Please copy down every line of the rows below word for word, omitting the pictures.

Target position records:
__________________________________________________
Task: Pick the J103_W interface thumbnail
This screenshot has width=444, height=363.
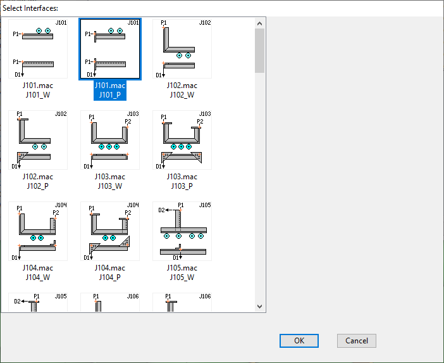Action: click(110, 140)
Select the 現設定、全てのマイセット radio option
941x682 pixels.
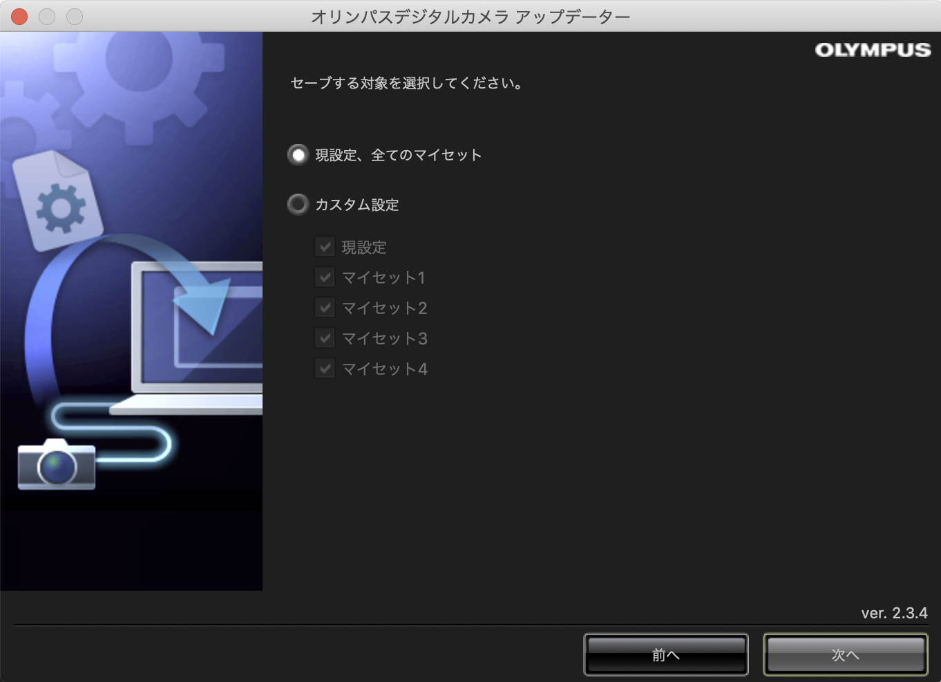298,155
__________________________________________________
__EXERCISE SOLUTION__
Task: Pick the J103_W interface thumbnail
This screenshot has width=444, height=363.
Action: click(110, 140)
Select the 現設定、全てのマイセット radio option
941x682 pixels.
298,155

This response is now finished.